§ EXERCISE AIM:
Give back all of the data unchanged. Keep every word as it is.

§ MATERIAL FOR THIS EXERCISE:
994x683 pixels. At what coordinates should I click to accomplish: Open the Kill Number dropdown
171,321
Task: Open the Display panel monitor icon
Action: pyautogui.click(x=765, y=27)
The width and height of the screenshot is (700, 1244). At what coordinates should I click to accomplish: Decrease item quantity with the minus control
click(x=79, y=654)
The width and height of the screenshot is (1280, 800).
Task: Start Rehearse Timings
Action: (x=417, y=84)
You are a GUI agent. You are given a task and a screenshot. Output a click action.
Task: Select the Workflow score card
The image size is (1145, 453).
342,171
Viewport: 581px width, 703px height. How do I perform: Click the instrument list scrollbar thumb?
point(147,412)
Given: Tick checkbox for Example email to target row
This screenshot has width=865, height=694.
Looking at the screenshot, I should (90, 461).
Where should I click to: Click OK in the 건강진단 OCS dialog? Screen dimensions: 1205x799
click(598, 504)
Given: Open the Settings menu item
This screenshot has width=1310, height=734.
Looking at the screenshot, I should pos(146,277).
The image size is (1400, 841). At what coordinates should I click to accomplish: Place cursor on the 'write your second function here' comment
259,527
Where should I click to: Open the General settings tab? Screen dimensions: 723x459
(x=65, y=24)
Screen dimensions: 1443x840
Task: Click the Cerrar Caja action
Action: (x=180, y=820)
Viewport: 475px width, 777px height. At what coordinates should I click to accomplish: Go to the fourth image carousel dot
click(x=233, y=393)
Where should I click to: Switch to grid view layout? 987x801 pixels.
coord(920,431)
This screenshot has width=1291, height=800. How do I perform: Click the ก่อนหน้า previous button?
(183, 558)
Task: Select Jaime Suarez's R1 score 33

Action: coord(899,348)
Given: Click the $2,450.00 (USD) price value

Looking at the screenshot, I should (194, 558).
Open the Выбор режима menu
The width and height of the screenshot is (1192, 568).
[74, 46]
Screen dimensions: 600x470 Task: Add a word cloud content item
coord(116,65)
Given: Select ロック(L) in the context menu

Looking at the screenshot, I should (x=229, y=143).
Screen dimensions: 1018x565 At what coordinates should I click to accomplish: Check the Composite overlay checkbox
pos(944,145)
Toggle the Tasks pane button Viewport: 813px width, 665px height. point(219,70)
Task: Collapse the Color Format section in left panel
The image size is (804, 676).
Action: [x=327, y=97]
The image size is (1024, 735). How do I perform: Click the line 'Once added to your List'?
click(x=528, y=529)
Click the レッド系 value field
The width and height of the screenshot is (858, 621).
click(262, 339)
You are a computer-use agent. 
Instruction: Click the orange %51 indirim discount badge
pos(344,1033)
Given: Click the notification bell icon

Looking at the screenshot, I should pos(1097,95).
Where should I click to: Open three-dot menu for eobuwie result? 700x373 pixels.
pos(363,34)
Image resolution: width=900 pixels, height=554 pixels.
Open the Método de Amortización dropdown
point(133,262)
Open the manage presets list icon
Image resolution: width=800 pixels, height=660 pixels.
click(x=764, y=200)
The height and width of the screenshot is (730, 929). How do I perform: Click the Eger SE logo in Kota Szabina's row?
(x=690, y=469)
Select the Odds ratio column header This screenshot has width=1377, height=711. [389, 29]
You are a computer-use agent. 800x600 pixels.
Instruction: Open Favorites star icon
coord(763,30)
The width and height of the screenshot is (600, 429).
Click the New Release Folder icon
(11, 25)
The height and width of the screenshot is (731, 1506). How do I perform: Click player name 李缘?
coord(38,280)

§ ANSWER BOX:
994x683 pixels. At what coordinates should I click to accomplish: Open the Kill Number dropdown
171,321
Task: Open the Display panel monitor icon
Action: pyautogui.click(x=765, y=27)
The width and height of the screenshot is (700, 1244). At what coordinates should I click to accomplish: Decrease item quantity with the minus control
click(x=79, y=654)
The width and height of the screenshot is (1280, 800).
Task: Start Rehearse Timings
Action: (x=417, y=84)
You are a GUI agent. You are given a task and a screenshot. Output a click action.
Task: Select the Workflow score card
The image size is (1145, 453).
342,171
Viewport: 581px width, 703px height. How do I perform: Click the instrument list scrollbar thumb?
point(147,412)
Given: Tick checkbox for Example email to target row
This screenshot has width=865, height=694.
Looking at the screenshot, I should (90, 461).
Where should I click to: Click OK in the 건강진단 OCS dialog? Screen dimensions: 1205x799
click(598, 504)
Given: Open the Settings menu item
This screenshot has width=1310, height=734.
Looking at the screenshot, I should pos(146,277).
The image size is (1400, 841). At what coordinates should I click to accomplish: Place cursor on the 'write your second function here' comment
259,527
Where should I click to: Open the General settings tab? Screen dimensions: 723x459
(x=65, y=24)
Screen dimensions: 1443x840
Task: Click the Cerrar Caja action
Action: (x=180, y=820)
Viewport: 475px width, 777px height. At what coordinates should I click to accomplish: Go to the fourth image carousel dot
click(x=233, y=393)
Where should I click to: Switch to grid view layout? 987x801 pixels.
coord(920,431)
This screenshot has width=1291, height=800. How do I perform: Click the ก่อนหน้า previous button?
(183, 558)
Task: Select Jaime Suarez's R1 score 33

Action: coord(899,348)
Given: Click the $2,450.00 (USD) price value

Looking at the screenshot, I should (194, 558).
Open the Выбор режима menu
The width and height of the screenshot is (1192, 568).
[74, 46]
Screen dimensions: 600x470 Task: Add a word cloud content item
coord(116,65)
Given: Select ロック(L) in the context menu

Looking at the screenshot, I should (x=229, y=143).
Screen dimensions: 1018x565 At what coordinates should I click to accomplish: Check the Composite overlay checkbox
pos(944,145)
Toggle the Tasks pane button Viewport: 813px width, 665px height. point(219,70)
Task: Collapse the Color Format section in left panel
The image size is (804, 676).
Action: [x=327, y=97]
The image size is (1024, 735). How do I perform: Click the line 'Once added to your List'?
click(x=528, y=529)
Click the レッド系 value field
The width and height of the screenshot is (858, 621).
click(262, 339)
You are a computer-use agent. 
Instruction: Click the orange %51 indirim discount badge
pos(344,1033)
Given: Click the notification bell icon

Looking at the screenshot, I should pos(1097,95).
Where should I click to: Open three-dot menu for eobuwie result? 700x373 pixels.
pos(363,34)
Image resolution: width=900 pixels, height=554 pixels.
Open the Método de Amortización dropdown
point(133,262)
Open the manage presets list icon
Image resolution: width=800 pixels, height=660 pixels.
click(x=764, y=200)
The height and width of the screenshot is (730, 929). How do I perform: Click the Eger SE logo in Kota Szabina's row?
(x=690, y=469)
Select the Odds ratio column header This screenshot has width=1377, height=711. [389, 29]
You are a computer-use agent. 800x600 pixels.
Instruction: Open Favorites star icon
coord(763,30)
The width and height of the screenshot is (600, 429).
Click the New Release Folder icon
(11, 25)
The height and width of the screenshot is (731, 1506). How do I perform: Click player name 李缘?
coord(38,280)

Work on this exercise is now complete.